Exercise goal
Type again, exactly, the lines below from the start through the line that includes "Given: Click the Tom Tailor (Polo Team) title".

Working data
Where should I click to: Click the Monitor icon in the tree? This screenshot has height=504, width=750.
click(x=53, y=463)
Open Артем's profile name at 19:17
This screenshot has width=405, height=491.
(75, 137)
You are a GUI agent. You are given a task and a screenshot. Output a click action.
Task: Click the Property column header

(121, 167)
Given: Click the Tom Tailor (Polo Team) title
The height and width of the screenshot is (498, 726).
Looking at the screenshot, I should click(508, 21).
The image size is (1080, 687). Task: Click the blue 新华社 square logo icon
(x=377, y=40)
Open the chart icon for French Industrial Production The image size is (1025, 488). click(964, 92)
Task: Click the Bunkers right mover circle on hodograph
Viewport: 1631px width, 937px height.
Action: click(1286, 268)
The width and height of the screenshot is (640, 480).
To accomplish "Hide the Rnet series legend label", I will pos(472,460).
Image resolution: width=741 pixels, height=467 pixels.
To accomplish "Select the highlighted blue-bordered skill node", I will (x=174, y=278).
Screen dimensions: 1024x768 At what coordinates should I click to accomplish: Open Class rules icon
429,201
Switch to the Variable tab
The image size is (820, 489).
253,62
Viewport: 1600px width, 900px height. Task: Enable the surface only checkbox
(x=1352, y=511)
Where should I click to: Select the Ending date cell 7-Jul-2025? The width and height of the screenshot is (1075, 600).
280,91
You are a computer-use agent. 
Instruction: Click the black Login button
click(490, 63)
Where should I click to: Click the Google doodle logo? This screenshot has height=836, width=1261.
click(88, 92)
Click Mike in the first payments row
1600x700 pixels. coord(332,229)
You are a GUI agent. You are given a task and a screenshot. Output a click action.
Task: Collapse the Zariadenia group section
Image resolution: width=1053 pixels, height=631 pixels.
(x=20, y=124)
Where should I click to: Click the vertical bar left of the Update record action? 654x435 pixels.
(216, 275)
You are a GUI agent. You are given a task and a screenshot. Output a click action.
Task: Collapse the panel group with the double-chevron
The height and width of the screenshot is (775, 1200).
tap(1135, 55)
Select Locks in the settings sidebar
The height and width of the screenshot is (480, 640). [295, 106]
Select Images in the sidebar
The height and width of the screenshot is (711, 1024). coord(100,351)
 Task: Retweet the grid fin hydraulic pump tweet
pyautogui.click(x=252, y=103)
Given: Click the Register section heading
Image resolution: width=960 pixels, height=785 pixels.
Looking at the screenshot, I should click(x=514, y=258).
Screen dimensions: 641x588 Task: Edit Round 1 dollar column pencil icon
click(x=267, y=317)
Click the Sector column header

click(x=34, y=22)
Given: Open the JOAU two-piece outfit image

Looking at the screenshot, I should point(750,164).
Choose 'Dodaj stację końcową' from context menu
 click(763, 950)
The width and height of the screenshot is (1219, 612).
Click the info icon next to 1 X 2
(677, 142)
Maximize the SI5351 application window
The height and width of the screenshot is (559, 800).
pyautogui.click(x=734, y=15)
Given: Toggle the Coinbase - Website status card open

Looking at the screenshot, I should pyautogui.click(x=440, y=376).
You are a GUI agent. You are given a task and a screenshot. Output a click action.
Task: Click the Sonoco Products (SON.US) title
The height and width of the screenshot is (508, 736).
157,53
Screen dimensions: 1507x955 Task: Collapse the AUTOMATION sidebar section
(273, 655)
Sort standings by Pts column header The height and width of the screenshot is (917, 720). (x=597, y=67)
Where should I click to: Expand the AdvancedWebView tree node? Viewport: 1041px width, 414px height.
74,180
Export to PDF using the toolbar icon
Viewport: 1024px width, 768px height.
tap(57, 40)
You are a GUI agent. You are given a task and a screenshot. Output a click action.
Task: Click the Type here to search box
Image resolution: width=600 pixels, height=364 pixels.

Exercise solution
Where should I click to: Click the Monitor icon in the tree? This screenshot has height=504, width=750.
click(x=53, y=463)
Open Артем's profile name at 19:17
This screenshot has width=405, height=491.
(75, 137)
You are a GUI agent. You are given a task and a screenshot. Output a click action.
Task: Click the Property column header

(121, 167)
Given: Click the Tom Tailor (Polo Team) title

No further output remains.